Could you reproduce all of the following entries exactly?

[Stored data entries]
------------------------
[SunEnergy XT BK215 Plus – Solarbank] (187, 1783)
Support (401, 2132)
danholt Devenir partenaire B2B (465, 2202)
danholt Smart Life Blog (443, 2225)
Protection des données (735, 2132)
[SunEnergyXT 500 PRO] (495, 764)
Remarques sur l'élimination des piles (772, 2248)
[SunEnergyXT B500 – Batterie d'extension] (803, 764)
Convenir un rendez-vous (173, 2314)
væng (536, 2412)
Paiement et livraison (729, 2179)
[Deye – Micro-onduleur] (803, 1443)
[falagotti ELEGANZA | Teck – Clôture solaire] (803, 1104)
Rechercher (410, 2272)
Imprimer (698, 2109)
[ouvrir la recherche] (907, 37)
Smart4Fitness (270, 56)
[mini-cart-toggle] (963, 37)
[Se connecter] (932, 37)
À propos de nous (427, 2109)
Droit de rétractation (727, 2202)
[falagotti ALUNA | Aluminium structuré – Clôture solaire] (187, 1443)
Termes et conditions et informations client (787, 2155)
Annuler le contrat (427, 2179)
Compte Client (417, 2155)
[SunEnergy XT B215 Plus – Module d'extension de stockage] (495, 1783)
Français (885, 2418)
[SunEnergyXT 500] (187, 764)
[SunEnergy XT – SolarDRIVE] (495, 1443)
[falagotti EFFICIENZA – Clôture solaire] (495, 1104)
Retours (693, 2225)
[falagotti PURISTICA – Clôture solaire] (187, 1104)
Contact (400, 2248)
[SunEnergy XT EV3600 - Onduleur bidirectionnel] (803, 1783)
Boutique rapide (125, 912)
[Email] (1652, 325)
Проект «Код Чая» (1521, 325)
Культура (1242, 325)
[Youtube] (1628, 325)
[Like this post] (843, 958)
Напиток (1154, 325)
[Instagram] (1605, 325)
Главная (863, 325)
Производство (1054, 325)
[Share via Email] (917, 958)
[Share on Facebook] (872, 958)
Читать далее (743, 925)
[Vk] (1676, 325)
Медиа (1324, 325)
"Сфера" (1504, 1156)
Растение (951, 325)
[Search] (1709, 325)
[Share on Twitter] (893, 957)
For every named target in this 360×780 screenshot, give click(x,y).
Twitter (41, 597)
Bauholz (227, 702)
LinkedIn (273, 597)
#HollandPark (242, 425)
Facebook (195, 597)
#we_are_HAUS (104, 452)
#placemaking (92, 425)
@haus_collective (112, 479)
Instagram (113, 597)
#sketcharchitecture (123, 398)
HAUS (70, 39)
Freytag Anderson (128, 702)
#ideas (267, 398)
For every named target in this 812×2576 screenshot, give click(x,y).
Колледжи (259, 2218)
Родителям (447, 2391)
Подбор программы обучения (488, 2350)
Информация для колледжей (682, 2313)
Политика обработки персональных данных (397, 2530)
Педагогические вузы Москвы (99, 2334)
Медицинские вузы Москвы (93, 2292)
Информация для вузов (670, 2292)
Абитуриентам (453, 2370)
------------------------
■ **Task answer**:
[SunEnergy XT BK215 Plus – Solarbank] (187, 1783)
Support (401, 2132)
danholt Devenir partenaire B2B (465, 2202)
danholt Smart Life Blog (443, 2225)
Protection des données (735, 2132)
[SunEnergyXT 500 PRO] (495, 764)
Remarques sur l'élimination des piles (772, 2248)
[SunEnergyXT B500 – Batterie d'extension] (803, 764)
Convenir un rendez-vous (173, 2314)
væng (536, 2412)
Paiement et livraison (729, 2179)
[Deye – Micro-onduleur] (803, 1443)
[falagotti ELEGANZA | Teck – Clôture solaire] (803, 1104)
Rechercher (410, 2272)
Imprimer (698, 2109)
[ouvrir la recherche] (907, 37)
Smart4Fitness (270, 56)
[mini-cart-toggle] (963, 37)
[Se connecter] (932, 37)
À propos de nous (427, 2109)
Droit de rétractation (727, 2202)
[falagotti ALUNA | Aluminium structuré – Clôture solaire] (187, 1443)
Termes et conditions et informations client (787, 2155)
Annuler le contrat (427, 2179)
Compte Client (417, 2155)
[SunEnergy XT B215 Plus – Module d'extension de stockage] (495, 1783)
Français (885, 2418)
[SunEnergyXT 500] (187, 764)
[SunEnergy XT – SolarDRIVE] (495, 1443)
[falagotti EFFICIENZA – Clôture solaire] (495, 1104)
Retours (693, 2225)
[falagotti PURISTICA – Clôture solaire] (187, 1104)
Contact (400, 2248)
[SunEnergy XT EV3600 - Onduleur bidirectionnel] (803, 1783)
Boutique rapide (125, 912)
[Email] (1652, 325)
Проект «Код Чая» (1521, 325)
Культура (1242, 325)
[Youtube] (1628, 325)
[Like this post] (843, 958)
Напиток (1154, 325)
[Instagram] (1605, 325)
Главная (863, 325)
Производство (1054, 325)
[Share via Email] (917, 958)
[Share on Facebook] (872, 958)
Читать далее (743, 925)
[Vk] (1676, 325)
Медиа (1324, 325)
"Сфера" (1504, 1156)
Растение (951, 325)
[Search] (1709, 325)
[Share on Twitter] (893, 957)
For every named target in this 360×780 screenshot, give click(x,y).
Twitter (41, 597)
Bauholz (227, 702)
LinkedIn (273, 597)
#HollandPark (242, 425)
Facebook (195, 597)
#we_are_HAUS (104, 452)
#placemaking (92, 425)
@haus_collective (112, 479)
Instagram (113, 597)
#sketcharchitecture (123, 398)
HAUS (70, 39)
Freytag Anderson (128, 702)
#ideas (267, 398)
For every named target in this 812×2576 screenshot, give click(x,y).
Колледжи (259, 2218)
Родителям (447, 2391)
Подбор программы обучения (488, 2350)
Информация для колледжей (682, 2313)
Политика обработки персональных данных (397, 2530)
Педагогические вузы Москвы (99, 2334)
Медицинские вузы Москвы (93, 2292)
Информация для вузов (670, 2292)
Абитуриентам (453, 2370)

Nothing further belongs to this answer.